Planting Potatoes
In Minibeds

Dateline: 25 April 2017

Wood Prairie Farm up in Aroostook County, Maine has been growing certified organic seed potatoes for decades. They have an Experimenter's Special that caught my eye. An Experimenter's Special seems just right for a Minibeds-on-Plastic experimental garden.

Three seed potatoes from four varieties of your choice (17 different varieties to choose from) for $19.95. I chose the varieties you see above.

I decided to experiment by planting the three seed potatoes from each variety into four minibeds, as this picture shows...

I planted each seed potato 4" to 5" deep but did not cover it completely. I'll fill in the depressions as the potato plants emerge. Then I'll hill what soil I can (which won't be much) around the stems. After that, I plan to mound the bed up with shredded leaves. I have a lot of shredded leaves stored under cover from last fall.

Since I have some Whizbang Solar Pyramids, I decided to put one of them over each potato bed...

It may be that three seed potatoes in each bed will be too much. I also planted two other minibeds with a single seed potato in the center. One with King Harry and one with Island Sunshine. And I did not cover those beds with solar pyramids.

It will be interesting to see if the solar pyramids make a big difference. And it will be interesting to see what kind of yield I get with shredded leaves instead of a soil covering.

Growing potatoes in a group (referred to as a hill) instead of in a row is actually an old technique. 

I well remember the time my family visited Old Sturbridge Village in the fall, and in the garden by Freeman Farmhouse a man was about to dig up a hill of potatoes. He invited my three young sons to help. They dug up the hill, extracting the spuds using just their hands. It wasn't the first time my kids had dug up potatoes, but it was the first time they dug up a potato hill, and the first time they dug potatoes using just their hands.

Growing potatoes in Minibeds is not a practical way to grow a lot of potatoes. But it may end up being a practical way to grow some early potatoes for seasonal eating.

Elsewhere in my garden I have planted rows of potatoes for winter storage using a more conventional approach.


  1. Hi Herrick, Got all my tater's planted last week and had four left over, so we had them for dinner!!! Never even thought of putting them in a mini-bed
    A few years ago I scrapped the turf off a spot about four foot square, laid a bunch of spuds on the ground about 12 part both ways, and piled a whole bale of hay opened up and spread on them. At the end of the summer we got about two full milk crates out of there, but was a pain in the butt chasing the hay around to keep it in place. Never even thought of a net of some sort to contain it. Live and learn.

    Got five tarps from the billboard store yesterday, I'm going all in on the minibus, with few exceptions. Corn, potatoes---


    Problem is I don't know how to turn it off!

  3. Hi Everett,

    My spell checker automatically changes minibed to minibus all the time. It is a pain.

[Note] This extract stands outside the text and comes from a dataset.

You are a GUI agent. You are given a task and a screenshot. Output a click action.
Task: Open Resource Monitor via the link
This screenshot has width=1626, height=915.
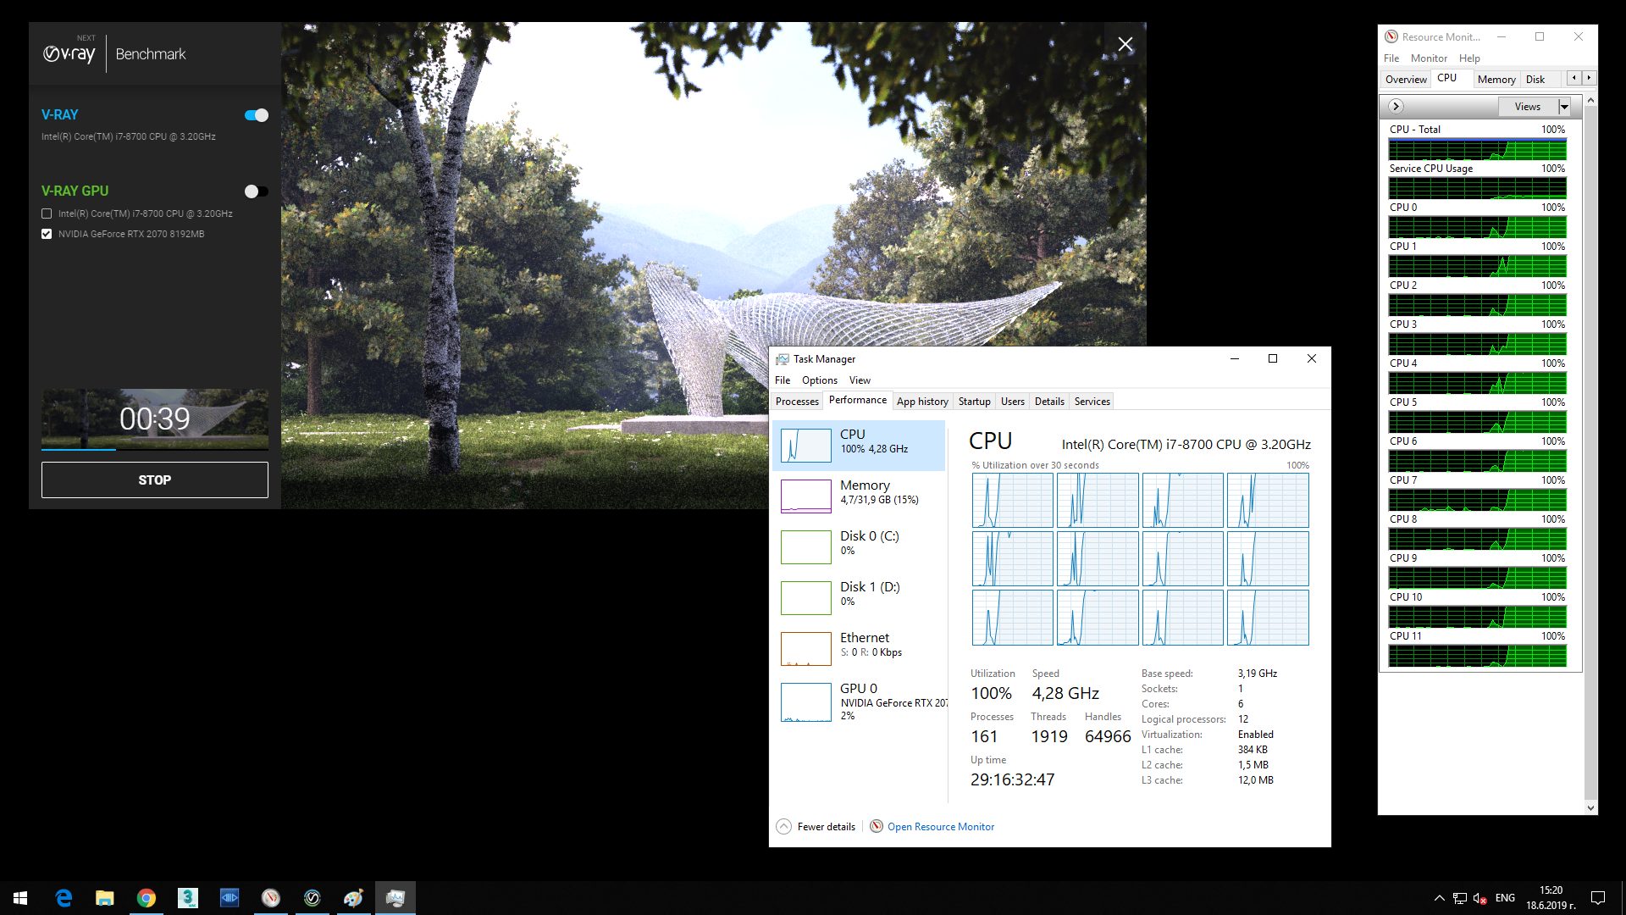coord(940,826)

    Your experience with the hay bale has me encouraged. I think shredded leaves will stay in place fairly well but I have an idea for a hold-down that can be affixed to the minibed frames.

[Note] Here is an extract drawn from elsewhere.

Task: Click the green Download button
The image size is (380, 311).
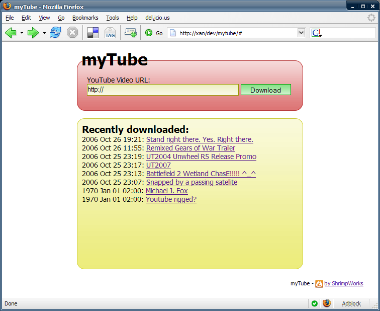Action: pyautogui.click(x=265, y=90)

    I continue to be amazed at your enthusiasm for the Minibeds-on-Plastic concept. I also have expanded my experimental plot to make more minibeds. Once they are in place, planting is so easy. No long rows with strings. It's almost too easy. :-)

    I don't usually grow sweet corn but plan to plant a few minibed hills. As an experiment. Hope to get the seeds in very early with hoops and plastic covering.

  4. I already have all my 56 beds in the High Tunnel spoken for, But as I get the tarps edges buried, and some more 2 x4's screwed together I was thinking I'd do the same with some corn. I have a couple of packages of dent corn from Johnny's. Going to try my hand at making corn meal just like my grand dad did when I was a Kid. He used to "LET" me turn the handle on the sheller! Sigh, wish we had held on to that particular item!

    I put 8 mothballs in an old short sock, pounded a stake in the ground in the middle of the broccoli minibed, folded the corners of two used dryer sheets over the top and ran a screw into the post to hold it in place. These two things, even used singly are suppose to drive bad bugs away. If you use them outside, Just put a plastic cup over the stake to keep the rain from dissolving the moth balls. The inside of the High Tunnel smells like the inside of a cedar chest full of wool sweaters!!

  5. I did not cover those beds with solar pyramids.